Saved data entries
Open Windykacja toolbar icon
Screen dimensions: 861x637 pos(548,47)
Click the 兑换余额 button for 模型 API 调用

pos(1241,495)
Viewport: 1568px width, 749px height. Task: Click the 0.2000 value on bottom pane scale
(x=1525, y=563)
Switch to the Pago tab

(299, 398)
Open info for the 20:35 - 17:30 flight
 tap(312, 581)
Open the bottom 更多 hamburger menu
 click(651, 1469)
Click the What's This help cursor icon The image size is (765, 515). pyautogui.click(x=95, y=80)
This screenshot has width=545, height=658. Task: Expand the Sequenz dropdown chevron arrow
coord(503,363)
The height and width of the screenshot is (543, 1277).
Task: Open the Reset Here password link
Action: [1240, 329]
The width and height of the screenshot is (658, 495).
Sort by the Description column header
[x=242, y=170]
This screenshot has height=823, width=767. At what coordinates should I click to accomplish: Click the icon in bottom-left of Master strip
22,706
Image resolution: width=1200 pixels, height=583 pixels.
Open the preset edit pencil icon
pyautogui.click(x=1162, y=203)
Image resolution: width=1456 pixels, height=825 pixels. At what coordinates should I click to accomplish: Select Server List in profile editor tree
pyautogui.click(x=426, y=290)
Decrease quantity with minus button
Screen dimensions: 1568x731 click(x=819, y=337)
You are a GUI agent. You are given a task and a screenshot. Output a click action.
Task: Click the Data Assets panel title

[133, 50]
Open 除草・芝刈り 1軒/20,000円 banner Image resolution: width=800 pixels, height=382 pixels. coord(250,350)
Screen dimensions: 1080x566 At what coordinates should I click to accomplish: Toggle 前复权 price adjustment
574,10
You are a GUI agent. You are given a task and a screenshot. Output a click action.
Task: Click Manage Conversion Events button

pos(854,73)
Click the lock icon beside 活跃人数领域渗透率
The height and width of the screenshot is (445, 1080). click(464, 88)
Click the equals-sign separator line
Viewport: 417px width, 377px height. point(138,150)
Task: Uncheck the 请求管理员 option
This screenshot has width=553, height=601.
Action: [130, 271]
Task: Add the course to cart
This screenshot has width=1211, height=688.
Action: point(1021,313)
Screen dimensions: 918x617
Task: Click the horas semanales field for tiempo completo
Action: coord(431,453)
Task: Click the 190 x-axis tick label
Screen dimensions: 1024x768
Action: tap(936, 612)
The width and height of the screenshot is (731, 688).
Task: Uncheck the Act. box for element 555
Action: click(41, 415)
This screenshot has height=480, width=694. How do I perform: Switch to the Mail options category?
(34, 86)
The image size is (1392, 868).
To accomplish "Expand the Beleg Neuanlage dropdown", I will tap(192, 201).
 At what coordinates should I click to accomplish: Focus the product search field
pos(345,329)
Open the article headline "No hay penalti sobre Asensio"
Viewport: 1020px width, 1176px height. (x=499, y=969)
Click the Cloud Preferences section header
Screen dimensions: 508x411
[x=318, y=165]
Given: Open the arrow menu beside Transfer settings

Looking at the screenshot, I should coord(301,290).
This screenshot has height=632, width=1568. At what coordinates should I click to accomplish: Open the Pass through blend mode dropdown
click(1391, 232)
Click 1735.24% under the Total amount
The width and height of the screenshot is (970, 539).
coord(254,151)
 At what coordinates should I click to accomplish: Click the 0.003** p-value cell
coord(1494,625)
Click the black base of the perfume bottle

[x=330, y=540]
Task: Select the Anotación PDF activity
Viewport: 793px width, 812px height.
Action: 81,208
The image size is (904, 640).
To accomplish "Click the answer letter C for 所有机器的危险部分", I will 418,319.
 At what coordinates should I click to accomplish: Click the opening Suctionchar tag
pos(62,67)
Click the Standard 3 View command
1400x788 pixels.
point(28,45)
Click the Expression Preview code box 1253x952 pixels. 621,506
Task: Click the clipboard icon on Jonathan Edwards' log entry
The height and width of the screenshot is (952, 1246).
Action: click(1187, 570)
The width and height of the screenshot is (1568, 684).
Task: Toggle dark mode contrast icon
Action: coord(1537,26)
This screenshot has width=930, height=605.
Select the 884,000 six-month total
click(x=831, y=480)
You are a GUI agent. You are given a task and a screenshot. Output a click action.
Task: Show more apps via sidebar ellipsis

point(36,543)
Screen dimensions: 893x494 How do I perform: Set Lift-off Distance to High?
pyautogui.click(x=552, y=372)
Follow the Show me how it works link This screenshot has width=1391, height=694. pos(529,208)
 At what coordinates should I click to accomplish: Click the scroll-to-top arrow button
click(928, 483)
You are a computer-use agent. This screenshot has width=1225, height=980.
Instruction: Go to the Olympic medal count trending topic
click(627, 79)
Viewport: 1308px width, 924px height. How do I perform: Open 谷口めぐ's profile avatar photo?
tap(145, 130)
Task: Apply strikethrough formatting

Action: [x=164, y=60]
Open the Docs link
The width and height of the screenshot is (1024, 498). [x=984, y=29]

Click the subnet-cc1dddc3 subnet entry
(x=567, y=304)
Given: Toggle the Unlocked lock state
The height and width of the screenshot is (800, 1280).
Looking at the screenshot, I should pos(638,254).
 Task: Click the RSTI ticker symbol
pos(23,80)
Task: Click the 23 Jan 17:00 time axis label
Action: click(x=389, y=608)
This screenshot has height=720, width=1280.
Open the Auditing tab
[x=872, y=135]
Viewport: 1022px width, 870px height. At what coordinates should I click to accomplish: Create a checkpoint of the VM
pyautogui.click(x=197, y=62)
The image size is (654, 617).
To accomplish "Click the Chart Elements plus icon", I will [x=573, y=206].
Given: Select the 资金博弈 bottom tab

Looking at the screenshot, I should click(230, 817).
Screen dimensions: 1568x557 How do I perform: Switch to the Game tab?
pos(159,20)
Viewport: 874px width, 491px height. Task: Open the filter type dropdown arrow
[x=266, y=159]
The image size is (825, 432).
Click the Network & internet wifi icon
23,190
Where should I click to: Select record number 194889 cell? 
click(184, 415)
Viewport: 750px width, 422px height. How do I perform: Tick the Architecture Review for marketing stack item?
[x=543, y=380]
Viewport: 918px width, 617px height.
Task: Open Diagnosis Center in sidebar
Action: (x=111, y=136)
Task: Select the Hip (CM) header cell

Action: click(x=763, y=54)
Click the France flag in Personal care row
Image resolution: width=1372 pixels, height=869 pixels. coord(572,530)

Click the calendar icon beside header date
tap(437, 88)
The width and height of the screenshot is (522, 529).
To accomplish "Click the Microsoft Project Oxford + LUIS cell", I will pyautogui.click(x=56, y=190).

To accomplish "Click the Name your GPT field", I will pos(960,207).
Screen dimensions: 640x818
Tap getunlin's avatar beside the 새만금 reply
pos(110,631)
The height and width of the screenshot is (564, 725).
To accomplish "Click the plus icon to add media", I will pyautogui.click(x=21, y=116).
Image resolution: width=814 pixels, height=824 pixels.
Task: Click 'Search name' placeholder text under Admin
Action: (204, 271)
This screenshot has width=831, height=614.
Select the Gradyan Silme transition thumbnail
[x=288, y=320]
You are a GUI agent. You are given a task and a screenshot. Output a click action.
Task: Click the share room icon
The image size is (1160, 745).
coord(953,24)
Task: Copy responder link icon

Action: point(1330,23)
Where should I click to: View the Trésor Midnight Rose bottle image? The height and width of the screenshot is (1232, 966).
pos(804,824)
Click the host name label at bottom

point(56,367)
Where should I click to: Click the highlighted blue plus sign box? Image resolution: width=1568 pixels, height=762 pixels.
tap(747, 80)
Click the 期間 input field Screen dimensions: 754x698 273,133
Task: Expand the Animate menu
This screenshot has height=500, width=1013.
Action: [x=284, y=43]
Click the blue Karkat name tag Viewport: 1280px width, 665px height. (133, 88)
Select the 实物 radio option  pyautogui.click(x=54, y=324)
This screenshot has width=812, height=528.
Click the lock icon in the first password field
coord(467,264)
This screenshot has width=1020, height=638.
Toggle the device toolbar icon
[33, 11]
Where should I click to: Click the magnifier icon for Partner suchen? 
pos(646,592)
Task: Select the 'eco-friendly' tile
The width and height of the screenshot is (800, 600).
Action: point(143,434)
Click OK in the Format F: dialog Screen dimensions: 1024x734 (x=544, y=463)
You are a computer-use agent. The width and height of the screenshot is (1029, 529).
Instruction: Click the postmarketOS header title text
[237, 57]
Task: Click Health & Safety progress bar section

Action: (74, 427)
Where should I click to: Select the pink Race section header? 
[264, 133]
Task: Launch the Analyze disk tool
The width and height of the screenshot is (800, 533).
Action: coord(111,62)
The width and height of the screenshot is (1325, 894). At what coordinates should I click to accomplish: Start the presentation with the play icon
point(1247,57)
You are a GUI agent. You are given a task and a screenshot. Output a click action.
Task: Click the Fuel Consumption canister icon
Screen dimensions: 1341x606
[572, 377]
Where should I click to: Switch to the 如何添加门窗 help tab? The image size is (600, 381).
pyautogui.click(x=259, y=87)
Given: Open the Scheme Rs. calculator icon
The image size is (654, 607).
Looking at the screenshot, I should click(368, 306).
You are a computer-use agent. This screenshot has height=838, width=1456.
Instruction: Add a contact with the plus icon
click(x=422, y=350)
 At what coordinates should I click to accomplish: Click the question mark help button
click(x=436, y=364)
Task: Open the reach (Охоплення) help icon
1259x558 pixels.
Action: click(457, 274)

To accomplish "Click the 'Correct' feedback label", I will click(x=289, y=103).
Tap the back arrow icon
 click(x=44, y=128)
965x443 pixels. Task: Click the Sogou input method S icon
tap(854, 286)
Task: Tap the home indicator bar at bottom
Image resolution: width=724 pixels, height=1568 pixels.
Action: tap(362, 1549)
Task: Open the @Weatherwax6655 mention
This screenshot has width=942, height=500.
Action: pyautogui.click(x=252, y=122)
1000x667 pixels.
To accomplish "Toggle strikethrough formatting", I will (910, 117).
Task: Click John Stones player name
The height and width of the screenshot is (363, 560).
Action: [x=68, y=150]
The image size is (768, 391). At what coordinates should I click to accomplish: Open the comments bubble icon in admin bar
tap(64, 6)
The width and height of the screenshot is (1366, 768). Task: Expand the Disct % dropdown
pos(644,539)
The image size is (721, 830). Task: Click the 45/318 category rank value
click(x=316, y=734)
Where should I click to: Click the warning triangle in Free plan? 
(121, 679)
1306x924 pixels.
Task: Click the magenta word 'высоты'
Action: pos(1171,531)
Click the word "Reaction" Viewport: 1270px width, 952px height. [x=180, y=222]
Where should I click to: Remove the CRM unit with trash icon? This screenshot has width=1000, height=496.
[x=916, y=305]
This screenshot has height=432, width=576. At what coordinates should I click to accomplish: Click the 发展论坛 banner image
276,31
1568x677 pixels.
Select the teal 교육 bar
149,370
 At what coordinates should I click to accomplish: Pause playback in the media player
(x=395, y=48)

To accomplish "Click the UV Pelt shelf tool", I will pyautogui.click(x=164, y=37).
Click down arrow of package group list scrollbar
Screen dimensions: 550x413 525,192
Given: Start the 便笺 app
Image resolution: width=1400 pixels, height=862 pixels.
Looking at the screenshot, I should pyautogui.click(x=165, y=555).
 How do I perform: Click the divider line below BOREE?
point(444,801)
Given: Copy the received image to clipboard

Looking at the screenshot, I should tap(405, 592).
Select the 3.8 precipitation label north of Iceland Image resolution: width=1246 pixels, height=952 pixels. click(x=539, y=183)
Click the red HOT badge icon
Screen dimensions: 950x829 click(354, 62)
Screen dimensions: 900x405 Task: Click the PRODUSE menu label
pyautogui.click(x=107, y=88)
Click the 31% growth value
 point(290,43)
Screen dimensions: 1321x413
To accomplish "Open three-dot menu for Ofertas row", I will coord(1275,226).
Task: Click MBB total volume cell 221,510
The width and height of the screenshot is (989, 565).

The task |
Copy, exactly and only, the lines above that begin with the one containing "0.003** p-value cell" and finish with the one containing "Task: Click the clipboard".

Task result |
 At what coordinates should I click to accomplish: Click the 0.003** p-value cell
coord(1494,625)
Click the black base of the perfume bottle

[x=330, y=540]
Task: Select the Anotación PDF activity
Viewport: 793px width, 812px height.
Action: 81,208
The image size is (904, 640).
To accomplish "Click the answer letter C for 所有机器的危险部分", I will 418,319.
 At what coordinates should I click to accomplish: Click the opening Suctionchar tag
pos(62,67)
Click the Standard 3 View command
1400x788 pixels.
point(28,45)
Click the Expression Preview code box 1253x952 pixels. 621,506
Task: Click the clipboard icon on Jonathan Edwards' log entry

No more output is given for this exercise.